Karşımızda mistik birtakım yetenekleri olduğuna inanan ve bu yetenekleri cadı olmak için kullanmak isteyen hem de ruh eşi kavramına kafayı takmış, "İlle de ruh eşimi bulmalıyım!" diyen genç bir kız var.
Bu kızın yolu bir gün, Büyücü lakaplı olgun bir adamla kesişir. Büyücü, kızın kendisinin ruh eşi olduğunu bir şekilde bilir; kadersel bir karşılaşmadır onlarınki çünkü Büyücü, kızın onu aradığını bilmeden onu bulur.

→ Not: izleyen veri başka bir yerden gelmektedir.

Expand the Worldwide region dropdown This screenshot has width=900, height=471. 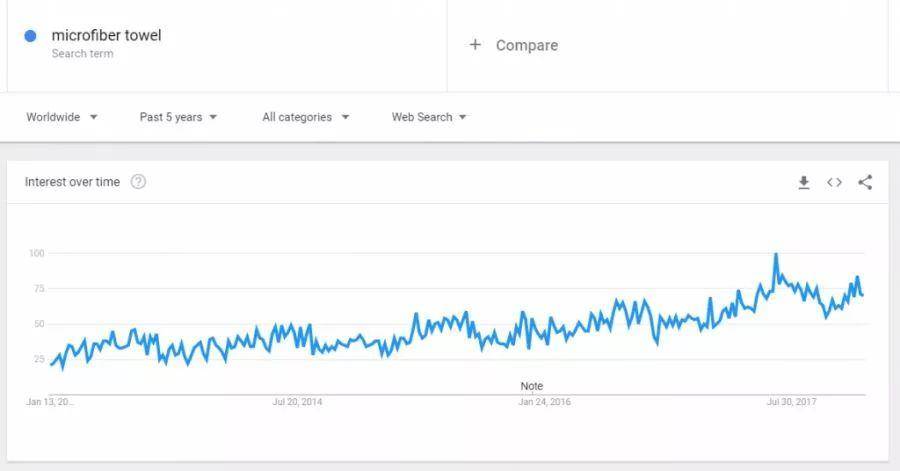pyautogui.click(x=62, y=117)
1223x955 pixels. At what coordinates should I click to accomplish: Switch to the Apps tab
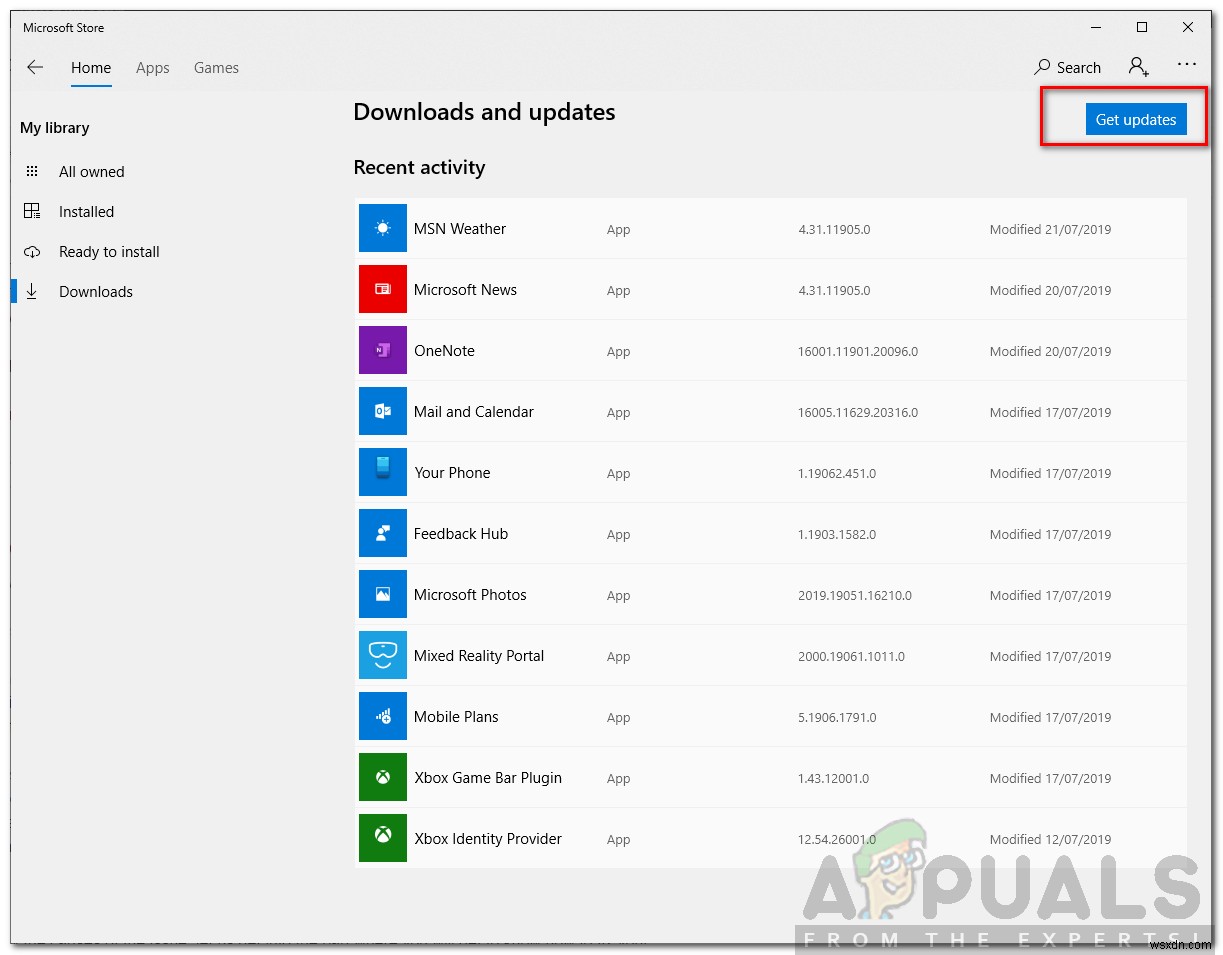tap(152, 68)
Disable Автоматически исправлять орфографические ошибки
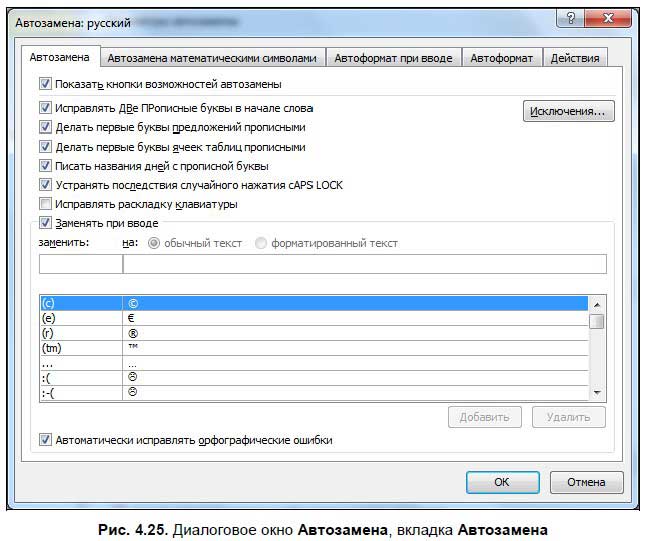649x541 pixels. click(x=45, y=439)
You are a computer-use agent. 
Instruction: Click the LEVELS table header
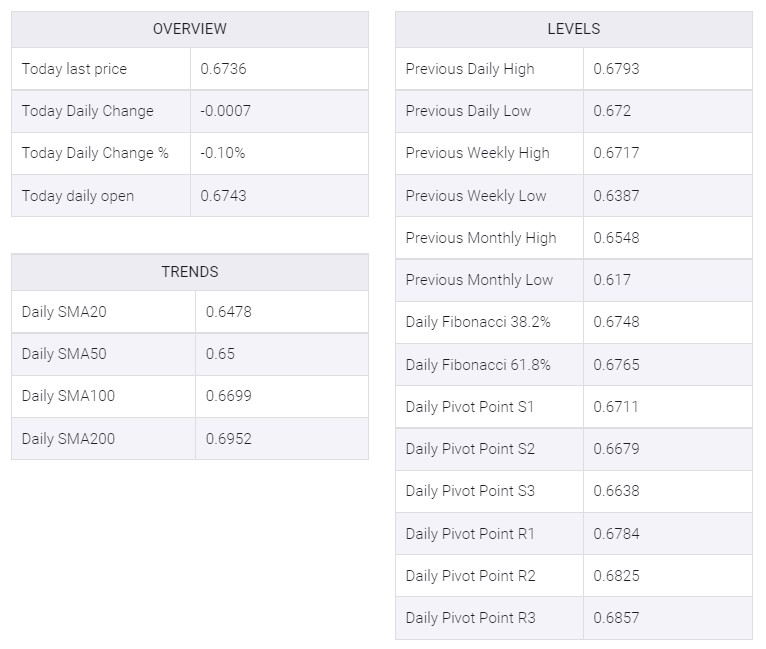pyautogui.click(x=574, y=29)
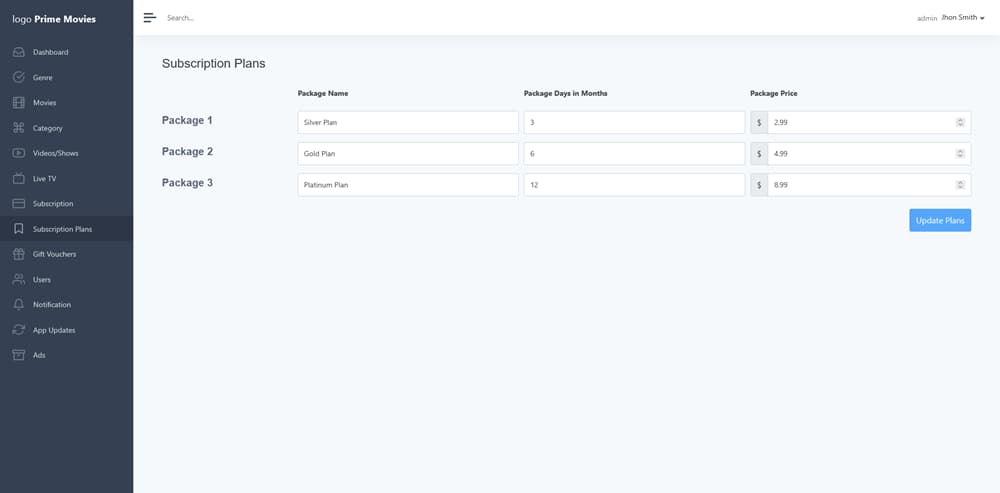
Task: Click the Videos/Shows play icon
Action: click(18, 153)
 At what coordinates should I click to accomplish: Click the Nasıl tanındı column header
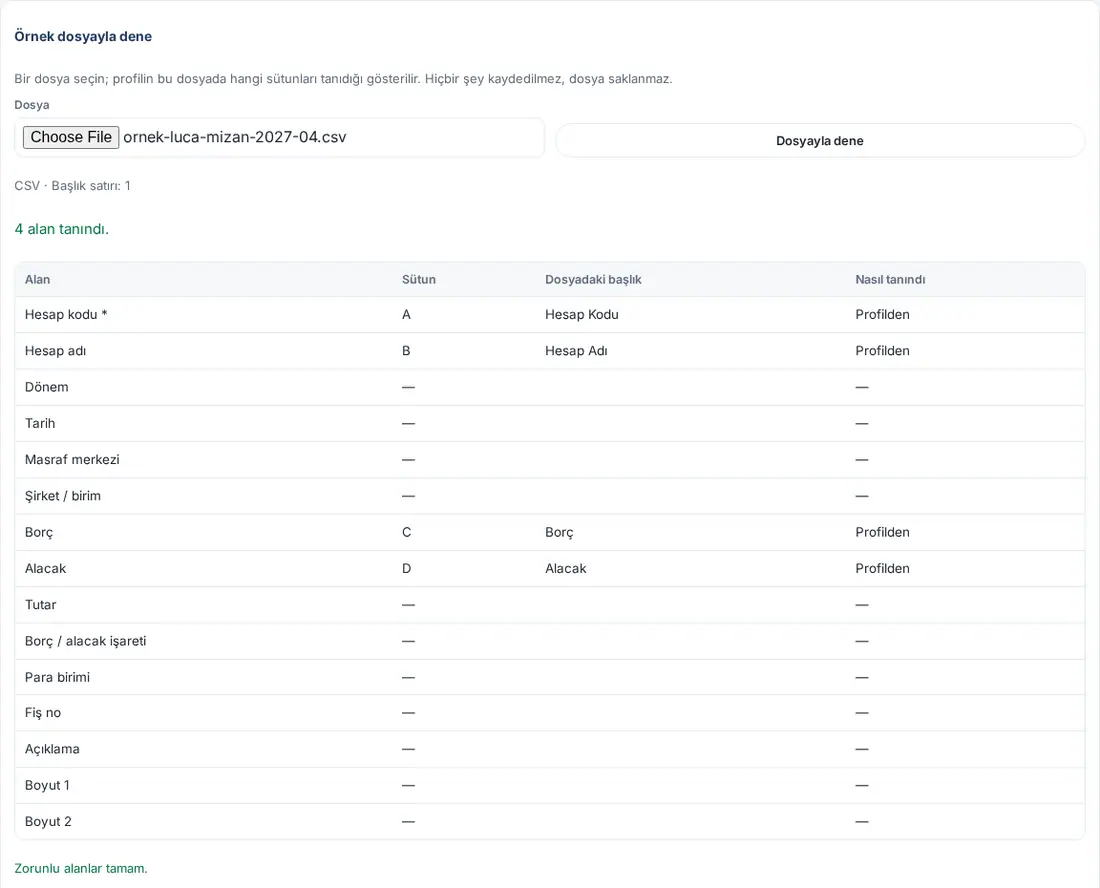tap(890, 279)
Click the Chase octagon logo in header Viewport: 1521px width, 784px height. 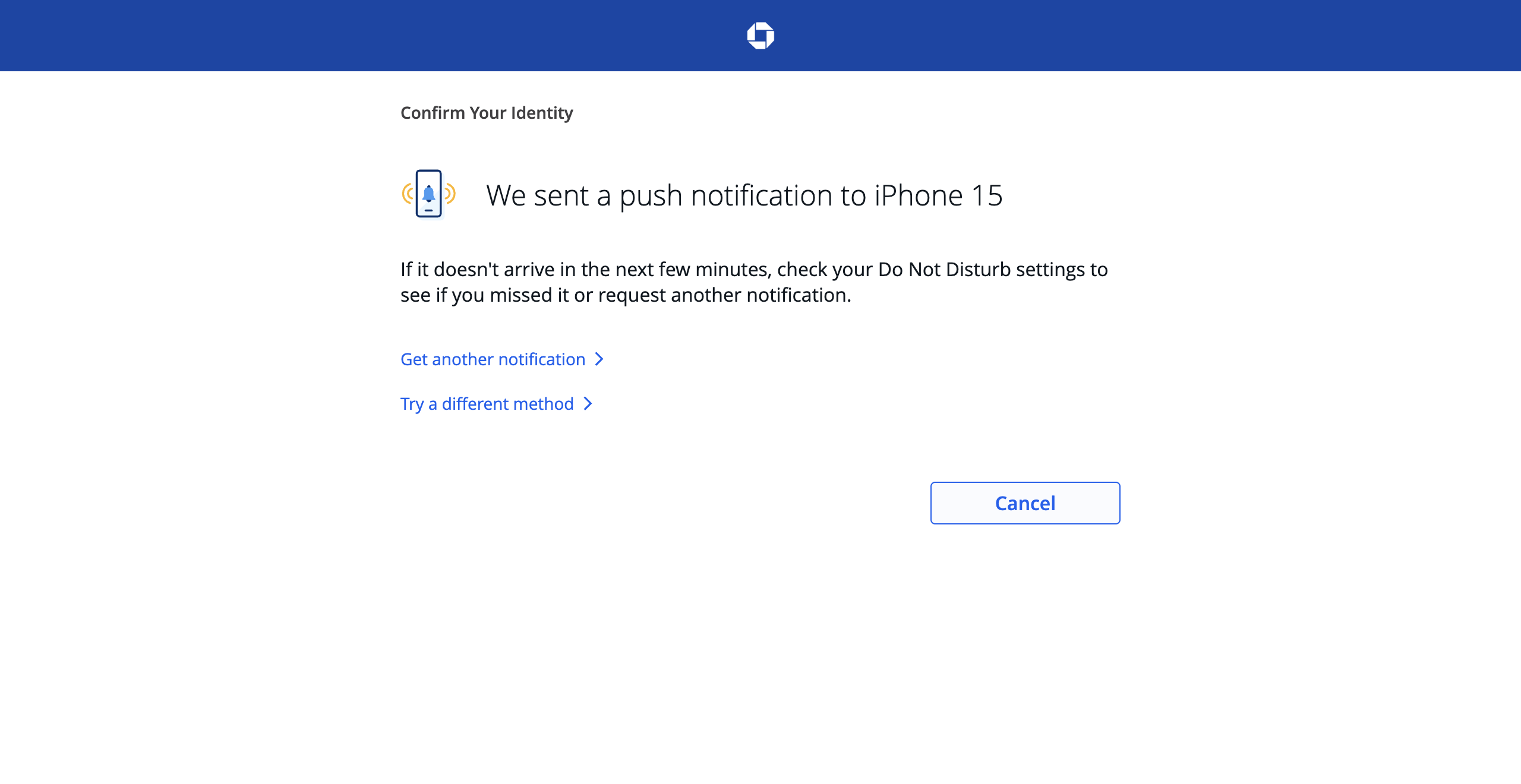760,36
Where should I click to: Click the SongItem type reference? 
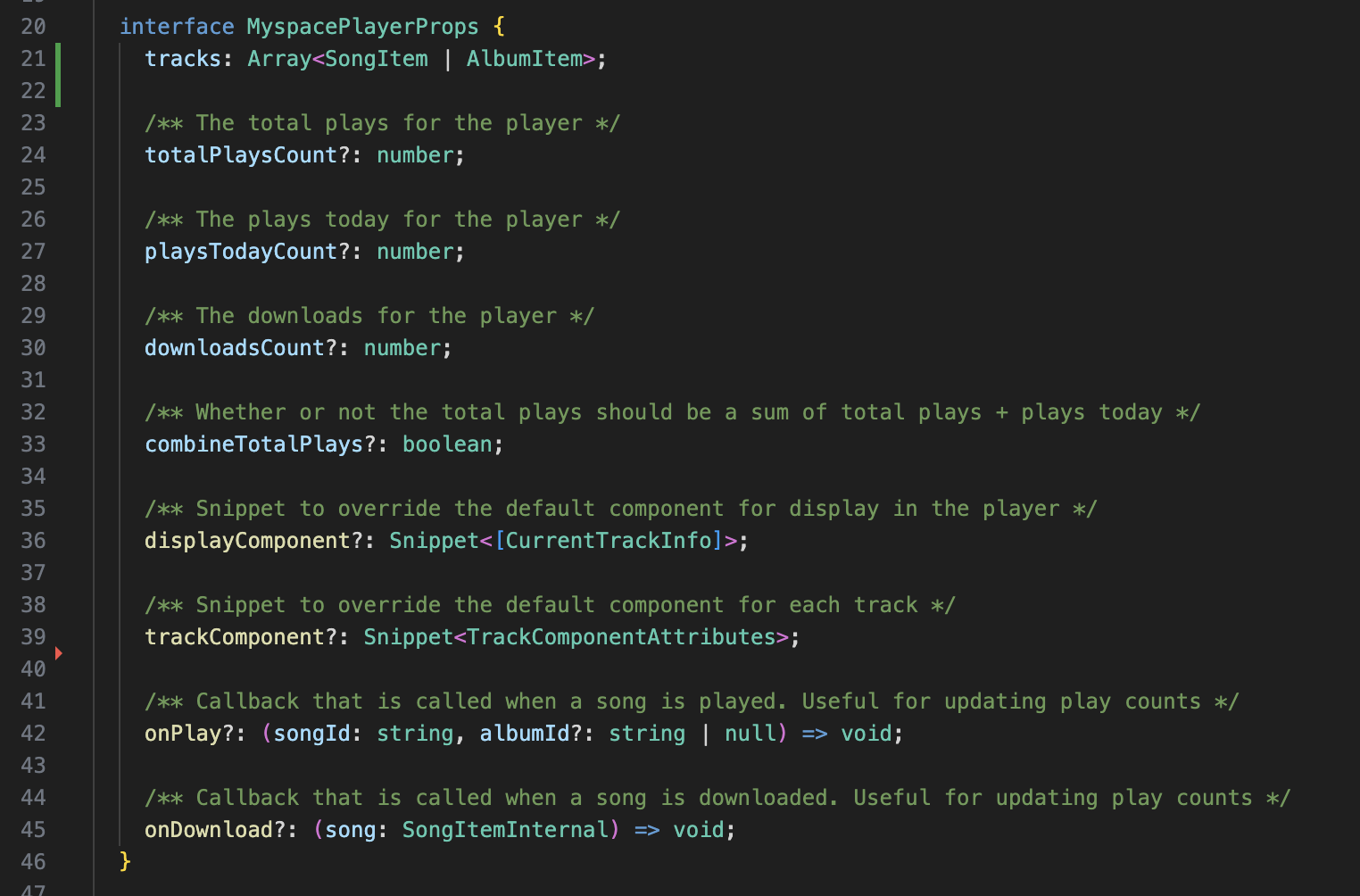click(x=376, y=59)
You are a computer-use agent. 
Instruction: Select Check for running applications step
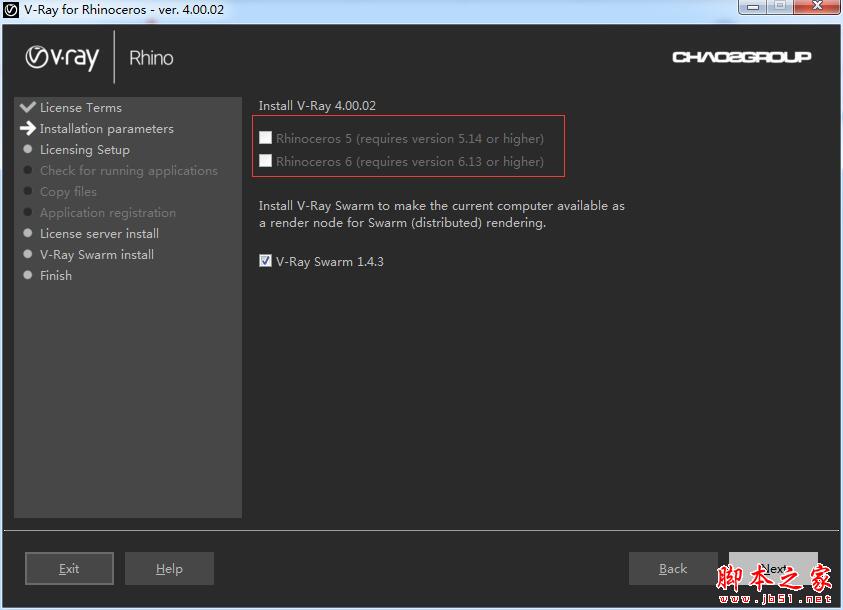(128, 170)
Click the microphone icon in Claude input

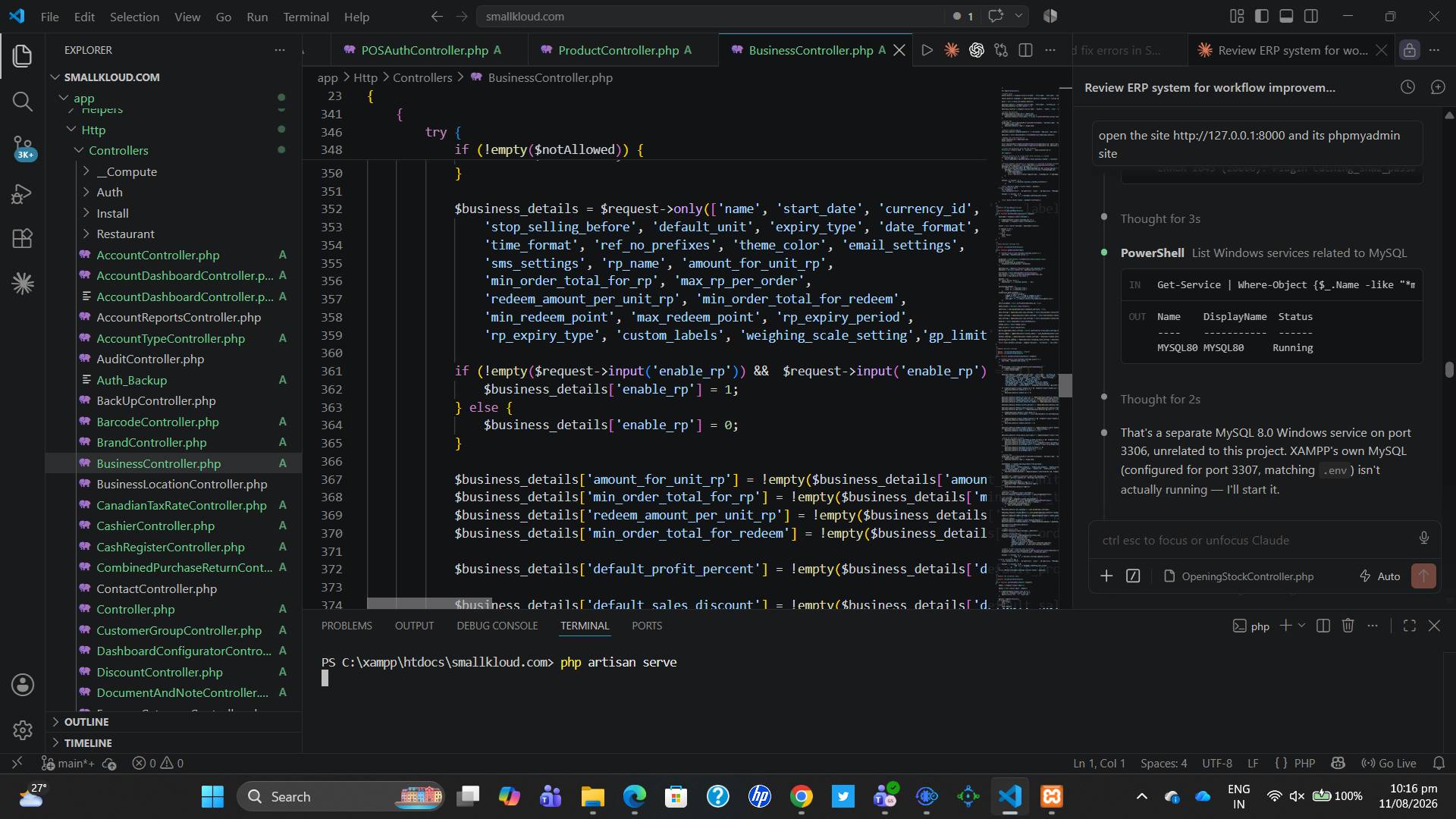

Kitabın sonunda Brida'nın kiminle kaldığını veya kimi seçtiğini anlayamayanlar olmuş. Büyücü, önceki sevgilisinin ilişkisini, büyücülük yeteneğini kötüye kullanarak sonlandırmış ve o kadını kendi sevgilisi yapmıştı ve kadın onun ruh eşi bile değildi. Brida'nın da aynı şekilde halihazırda bir erkek arkadaşı vardı; Büyücü, bu sefer ruh eşini bulduğunu bildiği için bilgelikle hareket etti ve kadere müdahalede bulunmadı. Sevdiği kadının hayatı ve mutluluğunu kendi arzularının önünde tuttu.
Yani bence okumasam da olurmuş kitabı. Kitap biraz da cadılıkla ilgili bir şeyler anlatmak istemiş ama bu konuda ön okumalar yapmamış biri kitaptan sıkılabilir; bir de yazarın neden ruh eşi kavramını büyü ve spiritüellikle bağdaştırmaya çalıştığını anlamadım. Sanırım biz kadınların ruh eşi olayına çok odaklandığına vurgu yapmak istedi; ruh eşinin de en az cadılıkla ve büyüyle, karanlık işlerle uğraşmak kadar gereksiz olduğunu anlatmak istemiş olabilir.